• Directions: Copy out all the data, word for word.
Segment Open
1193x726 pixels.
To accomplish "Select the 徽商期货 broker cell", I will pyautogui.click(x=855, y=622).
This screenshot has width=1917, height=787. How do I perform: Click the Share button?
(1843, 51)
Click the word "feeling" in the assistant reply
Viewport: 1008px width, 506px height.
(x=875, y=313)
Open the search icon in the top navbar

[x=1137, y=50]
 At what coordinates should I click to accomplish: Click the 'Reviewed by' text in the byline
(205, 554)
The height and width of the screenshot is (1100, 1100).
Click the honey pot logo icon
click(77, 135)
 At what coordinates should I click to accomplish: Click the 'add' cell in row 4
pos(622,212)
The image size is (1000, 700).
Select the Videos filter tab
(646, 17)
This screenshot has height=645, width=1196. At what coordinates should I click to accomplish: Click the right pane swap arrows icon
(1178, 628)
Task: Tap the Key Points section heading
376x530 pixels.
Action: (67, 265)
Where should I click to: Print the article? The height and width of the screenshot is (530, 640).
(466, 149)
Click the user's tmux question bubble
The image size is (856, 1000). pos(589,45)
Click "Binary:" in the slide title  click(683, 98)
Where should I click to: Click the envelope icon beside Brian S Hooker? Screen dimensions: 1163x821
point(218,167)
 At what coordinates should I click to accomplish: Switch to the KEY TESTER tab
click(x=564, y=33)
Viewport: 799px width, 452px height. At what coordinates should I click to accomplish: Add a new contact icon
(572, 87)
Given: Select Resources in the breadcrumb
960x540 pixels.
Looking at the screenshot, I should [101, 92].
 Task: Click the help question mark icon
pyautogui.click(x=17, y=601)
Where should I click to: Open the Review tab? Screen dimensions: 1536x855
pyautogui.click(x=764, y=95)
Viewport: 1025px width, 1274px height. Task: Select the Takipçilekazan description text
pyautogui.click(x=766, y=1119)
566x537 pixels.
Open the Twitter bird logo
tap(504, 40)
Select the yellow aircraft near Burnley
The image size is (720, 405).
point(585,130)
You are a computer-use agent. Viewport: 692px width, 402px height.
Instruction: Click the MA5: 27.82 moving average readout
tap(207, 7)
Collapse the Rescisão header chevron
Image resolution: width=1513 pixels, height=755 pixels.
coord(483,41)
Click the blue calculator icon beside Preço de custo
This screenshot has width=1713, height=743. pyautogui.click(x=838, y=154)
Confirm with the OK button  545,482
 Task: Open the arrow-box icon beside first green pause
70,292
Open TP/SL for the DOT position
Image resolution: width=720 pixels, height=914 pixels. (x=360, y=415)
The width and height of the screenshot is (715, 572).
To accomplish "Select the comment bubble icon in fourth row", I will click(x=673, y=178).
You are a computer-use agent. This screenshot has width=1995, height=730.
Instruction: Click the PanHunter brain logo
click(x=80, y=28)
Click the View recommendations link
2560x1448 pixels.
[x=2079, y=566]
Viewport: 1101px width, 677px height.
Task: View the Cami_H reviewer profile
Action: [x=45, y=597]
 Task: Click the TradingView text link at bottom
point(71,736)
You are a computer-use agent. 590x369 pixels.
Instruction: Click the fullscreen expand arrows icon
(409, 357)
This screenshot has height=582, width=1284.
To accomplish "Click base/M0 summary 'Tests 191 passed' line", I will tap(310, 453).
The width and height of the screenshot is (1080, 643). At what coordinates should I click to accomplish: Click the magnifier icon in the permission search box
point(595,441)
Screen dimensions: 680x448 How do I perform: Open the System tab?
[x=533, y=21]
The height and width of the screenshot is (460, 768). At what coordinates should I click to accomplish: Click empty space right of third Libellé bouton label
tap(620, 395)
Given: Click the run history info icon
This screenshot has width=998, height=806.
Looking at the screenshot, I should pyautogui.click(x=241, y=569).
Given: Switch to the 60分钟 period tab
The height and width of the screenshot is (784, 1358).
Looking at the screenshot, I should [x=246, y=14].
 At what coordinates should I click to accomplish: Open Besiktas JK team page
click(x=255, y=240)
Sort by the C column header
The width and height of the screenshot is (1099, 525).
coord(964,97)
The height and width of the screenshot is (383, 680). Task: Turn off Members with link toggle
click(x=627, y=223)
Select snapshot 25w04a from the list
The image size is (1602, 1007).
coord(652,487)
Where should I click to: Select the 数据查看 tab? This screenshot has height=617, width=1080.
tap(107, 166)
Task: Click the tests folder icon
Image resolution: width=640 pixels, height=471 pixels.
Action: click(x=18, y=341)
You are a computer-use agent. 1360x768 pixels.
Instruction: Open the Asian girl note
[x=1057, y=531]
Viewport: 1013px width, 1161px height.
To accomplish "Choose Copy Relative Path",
Segment Closed
• Task output:
1193x726 pixels.
To accomplish "Select the 徽商期货 broker cell", I will pyautogui.click(x=855, y=622).
This screenshot has width=1917, height=787. How do I perform: Click the Share button?
(1843, 51)
Click the word "feeling" in the assistant reply
Viewport: 1008px width, 506px height.
(x=875, y=313)
Open the search icon in the top navbar

[x=1137, y=50]
 At what coordinates should I click to accomplish: Click the 'Reviewed by' text in the byline
(205, 554)
The height and width of the screenshot is (1100, 1100).
Click the honey pot logo icon
click(77, 135)
 At what coordinates should I click to accomplish: Click the 'add' cell in row 4
pos(622,212)
The image size is (1000, 700).
Select the Videos filter tab
(646, 17)
This screenshot has height=645, width=1196. At what coordinates should I click to accomplish: Click the right pane swap arrows icon
(1178, 628)
Task: Tap the Key Points section heading
376x530 pixels.
Action: (67, 265)
Where should I click to: Print the article? The height and width of the screenshot is (530, 640).
(466, 149)
Click the user's tmux question bubble
The image size is (856, 1000). pos(589,45)
Click "Binary:" in the slide title  click(683, 98)
Where should I click to: Click the envelope icon beside Brian S Hooker? Screen dimensions: 1163x821
point(218,167)
 At what coordinates should I click to accomplish: Switch to the KEY TESTER tab
click(x=564, y=33)
Viewport: 799px width, 452px height. At what coordinates should I click to accomplish: Add a new contact icon
(572, 87)
Given: Select Resources in the breadcrumb
960x540 pixels.
Looking at the screenshot, I should [101, 92].
 Task: Click the help question mark icon
pyautogui.click(x=17, y=601)
Where should I click to: Open the Review tab? Screen dimensions: 1536x855
pyautogui.click(x=764, y=95)
Viewport: 1025px width, 1274px height. Task: Select the Takipçilekazan description text
pyautogui.click(x=766, y=1119)
566x537 pixels.
Open the Twitter bird logo
tap(504, 40)
Select the yellow aircraft near Burnley
The image size is (720, 405).
point(585,130)
You are a computer-use agent. Viewport: 692px width, 402px height.
Instruction: Click the MA5: 27.82 moving average readout
tap(207, 7)
Collapse the Rescisão header chevron
Image resolution: width=1513 pixels, height=755 pixels.
coord(483,41)
Click the blue calculator icon beside Preço de custo
This screenshot has width=1713, height=743. pyautogui.click(x=838, y=154)
Confirm with the OK button  545,482
 Task: Open the arrow-box icon beside first green pause
70,292
Open TP/SL for the DOT position
Image resolution: width=720 pixels, height=914 pixels. (x=360, y=415)
The width and height of the screenshot is (715, 572).
To accomplish "Select the comment bubble icon in fourth row", I will click(x=673, y=178).
You are a computer-use agent. This screenshot has width=1995, height=730.
Instruction: Click the PanHunter brain logo
click(x=80, y=28)
Click the View recommendations link
2560x1448 pixels.
[x=2079, y=566]
Viewport: 1101px width, 677px height.
Task: View the Cami_H reviewer profile
Action: [x=45, y=597]
 Task: Click the TradingView text link at bottom
point(71,736)
You are a computer-use agent. 590x369 pixels.
Instruction: Click the fullscreen expand arrows icon
(409, 357)
This screenshot has height=582, width=1284.
To accomplish "Click base/M0 summary 'Tests 191 passed' line", I will tap(310, 453).
The width and height of the screenshot is (1080, 643). At what coordinates should I click to accomplish: Click the magnifier icon in the permission search box
point(595,441)
Screen dimensions: 680x448 How do I perform: Open the System tab?
[x=533, y=21]
The height and width of the screenshot is (460, 768). At what coordinates should I click to accomplish: Click empty space right of third Libellé bouton label
tap(620, 395)
Given: Click the run history info icon
This screenshot has width=998, height=806.
Looking at the screenshot, I should pyautogui.click(x=241, y=569).
Given: Switch to the 60分钟 period tab
The height and width of the screenshot is (784, 1358).
Looking at the screenshot, I should [x=246, y=14].
 At what coordinates should I click to accomplish: Open Besiktas JK team page
click(x=255, y=240)
Sort by the C column header
The width and height of the screenshot is (1099, 525).
coord(964,97)
The height and width of the screenshot is (383, 680). Task: Turn off Members with link toggle
click(x=627, y=223)
Select snapshot 25w04a from the list
The image size is (1602, 1007).
coord(652,487)
Where should I click to: Select the 数据查看 tab? This screenshot has height=617, width=1080.
tap(107, 166)
Task: Click the tests folder icon
Image resolution: width=640 pixels, height=471 pixels.
Action: click(x=18, y=341)
You are a computer-use agent. 1360x768 pixels.
Instruction: Open the Asian girl note
[x=1057, y=531]
Viewport: 1013px width, 1161px height.
To accomplish "Choose Copy Relative Path",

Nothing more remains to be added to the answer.